- Location: Northern Administration District, Saskatchewan
- Coordinates: 55°50′00″N 106°28′02″W﻿ / ﻿55.8334°N 106.4672°W
- Etymology: Cyril James Albert Gordon
- Part of: Churchill River drainage basin
- River sources: Canadian Shield
- Basin countries: Canada
- Surface area: 2,858 ha (7,060 acres)
- Shore length^{1}: 44 km (27 mi)
- Surface elevation: 684 m (2,244 ft)
- Settlements: None

= Gordon Lake (Saskatchewan) =

Lake in Saskatchewan, Canada

Gordon Lake is a lake in the Canadian province of Saskatchewan within the Churchill River watershed of the Churchill River Upland ecozone. Gordon Lake was named after Leading Seaman Cyril James Albert Gordon, who was killed in action during the Second World War. He died on 20 September 1943 while on convoy duty south of Iceland when the ship he was aboard, , was torpedoed by U-boats. The lake is about 30 km north of the village of Pinehouse in the Northern Saskatchewan Administration District.
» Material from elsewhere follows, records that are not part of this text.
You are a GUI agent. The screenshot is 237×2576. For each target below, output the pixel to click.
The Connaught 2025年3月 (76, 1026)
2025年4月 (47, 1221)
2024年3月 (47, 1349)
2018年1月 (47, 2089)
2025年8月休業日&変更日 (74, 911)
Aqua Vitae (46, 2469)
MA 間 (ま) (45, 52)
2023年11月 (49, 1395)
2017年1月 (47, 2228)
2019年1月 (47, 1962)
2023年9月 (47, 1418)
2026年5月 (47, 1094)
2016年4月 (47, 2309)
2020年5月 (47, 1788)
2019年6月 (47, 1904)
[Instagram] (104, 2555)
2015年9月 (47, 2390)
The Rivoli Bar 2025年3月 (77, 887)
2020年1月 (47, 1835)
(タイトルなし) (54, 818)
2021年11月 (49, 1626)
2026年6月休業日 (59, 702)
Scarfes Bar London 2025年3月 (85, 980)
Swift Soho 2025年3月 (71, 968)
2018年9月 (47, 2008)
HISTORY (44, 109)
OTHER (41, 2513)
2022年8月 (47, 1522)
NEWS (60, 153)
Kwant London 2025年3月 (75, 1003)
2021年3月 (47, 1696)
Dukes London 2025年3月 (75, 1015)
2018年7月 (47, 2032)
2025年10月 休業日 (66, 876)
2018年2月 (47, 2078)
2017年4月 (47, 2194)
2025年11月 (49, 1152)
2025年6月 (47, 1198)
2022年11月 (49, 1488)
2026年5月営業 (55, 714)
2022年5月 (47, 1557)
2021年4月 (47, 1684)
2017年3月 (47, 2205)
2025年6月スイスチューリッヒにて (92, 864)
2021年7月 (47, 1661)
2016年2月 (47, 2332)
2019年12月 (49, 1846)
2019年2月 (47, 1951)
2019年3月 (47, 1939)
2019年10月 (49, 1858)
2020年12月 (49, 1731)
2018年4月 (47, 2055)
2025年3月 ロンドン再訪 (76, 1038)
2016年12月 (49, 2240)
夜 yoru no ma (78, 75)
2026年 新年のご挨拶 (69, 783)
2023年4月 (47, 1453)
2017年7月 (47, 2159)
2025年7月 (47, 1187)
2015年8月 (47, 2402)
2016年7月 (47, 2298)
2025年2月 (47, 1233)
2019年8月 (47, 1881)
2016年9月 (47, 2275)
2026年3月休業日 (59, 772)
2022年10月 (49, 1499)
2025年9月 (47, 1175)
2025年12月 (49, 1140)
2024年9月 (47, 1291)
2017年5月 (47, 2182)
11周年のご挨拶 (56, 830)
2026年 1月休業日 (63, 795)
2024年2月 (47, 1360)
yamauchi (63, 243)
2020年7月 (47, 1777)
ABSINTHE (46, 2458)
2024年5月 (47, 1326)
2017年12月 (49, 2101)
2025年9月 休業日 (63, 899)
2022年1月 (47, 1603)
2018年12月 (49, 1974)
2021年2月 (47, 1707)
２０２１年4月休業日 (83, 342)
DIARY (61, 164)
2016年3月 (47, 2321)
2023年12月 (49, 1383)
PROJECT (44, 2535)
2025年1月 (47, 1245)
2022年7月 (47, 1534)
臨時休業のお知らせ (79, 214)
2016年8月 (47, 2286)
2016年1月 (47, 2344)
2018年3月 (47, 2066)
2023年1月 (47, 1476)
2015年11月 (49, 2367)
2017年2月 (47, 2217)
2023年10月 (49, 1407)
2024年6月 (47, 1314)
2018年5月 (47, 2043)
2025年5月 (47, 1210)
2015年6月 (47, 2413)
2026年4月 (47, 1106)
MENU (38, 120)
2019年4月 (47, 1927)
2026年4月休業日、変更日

At the southern end of the lake is the Gordon Lake Recreation Site. The recreation site has a small campground, picnic area, boat launch, and fish cleaning station. Access is from Highway 914.

== Fish species ==
Fish commonly found in Gordon Lake include burbot, lake trout, lake whitefish, northern pike, and walleye.